As of September 30, 2014 and December 31, 2013, the carrying value of our investment in Samsung Bioepis totaled 11.1 billion and 25.2 billion South Korean won (approximately $11.0 million and $23.9 million), respectively, which is classified as a component of investments and other assets within our condensed consolidated balance sheets. Based on our level of influence over Samsung Bioepis, we account for this investment under the equity method of accounting and we recognize our share of the results of operations related to our investment in Samsung Bioepis one quarter in arrears when the results of the entity become available, which is reflected as equity in loss of investee, net of tax within our condensed consolidated statements of income. During the three and nine months ended September 30, 2014, we recognized a loss on our investment of $5.4 million and $14.9 million, respectively, as compared to $6.2 million and $12.3 million, respectively, in the prior year comparative periods.

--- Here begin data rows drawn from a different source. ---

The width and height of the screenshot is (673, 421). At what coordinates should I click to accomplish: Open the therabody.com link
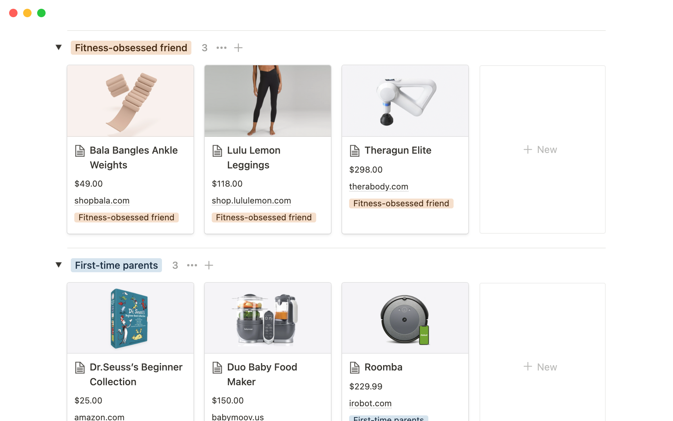pos(379,187)
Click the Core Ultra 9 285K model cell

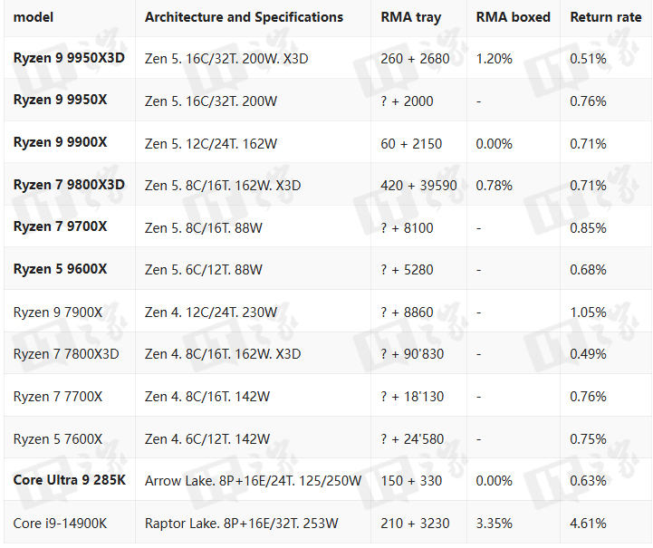click(69, 480)
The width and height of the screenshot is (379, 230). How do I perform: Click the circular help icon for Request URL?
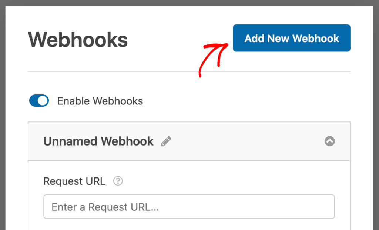[118, 181]
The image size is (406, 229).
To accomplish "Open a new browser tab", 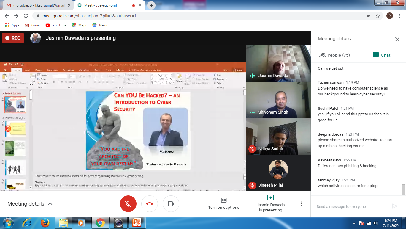I will (151, 5).
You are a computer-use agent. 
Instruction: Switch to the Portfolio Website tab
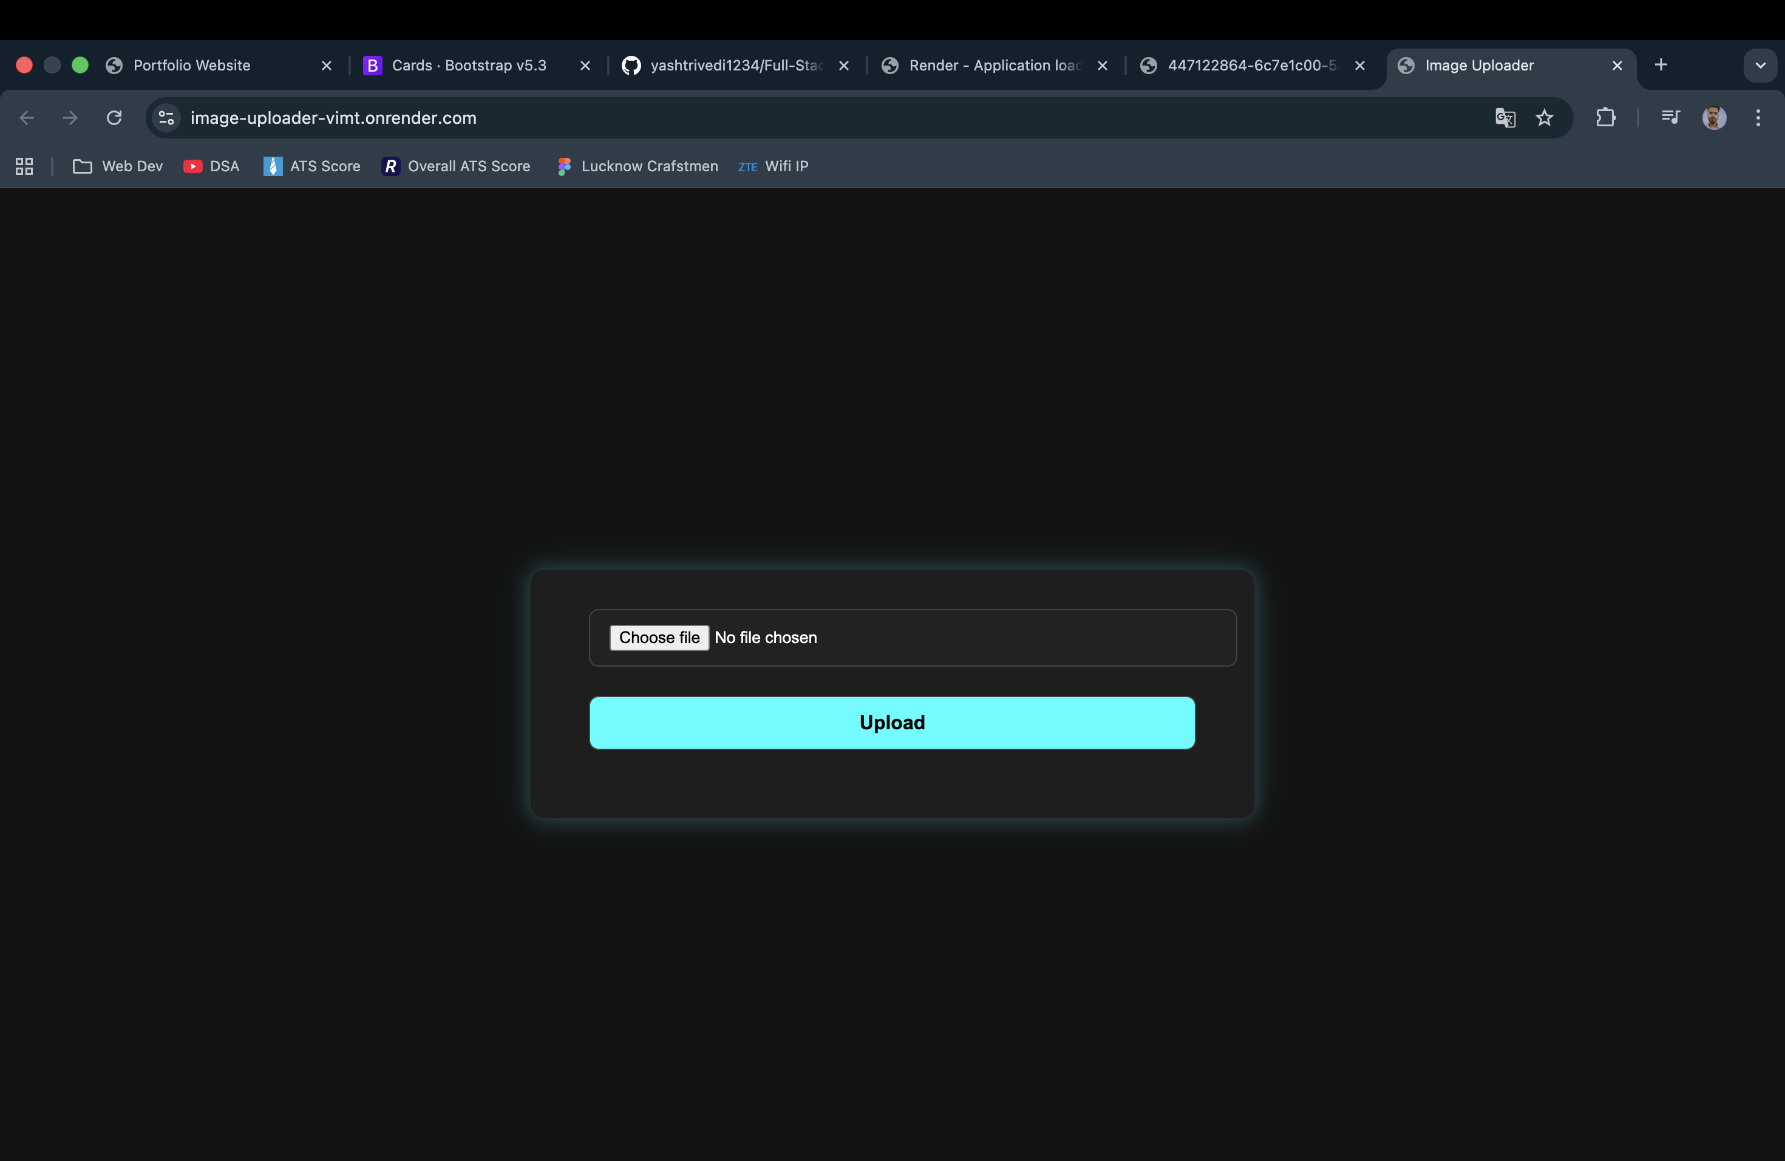(192, 65)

Simultaneous with the formation of Samsung Bioepis, we also entered into a license agreement, a technical development services agreement and a manufacturing agreement with Samsung Bioepis. For the three and nine months ended September 30, 2014, we recognized $21.3 million and $57.8 million, respectively, in other revenues in relation to these services, as compared to $4.3 million and $18.5 million, respectively, in the prior year comparative periods, which is reflected as a component of other revenues within our condensed consolidated statement of income.
For additional information related to our other significant collaboration arrangements, please read Note 20, Collaborative and Other Relationships to our consolidated financial statements included within our 2013 Form 10-K.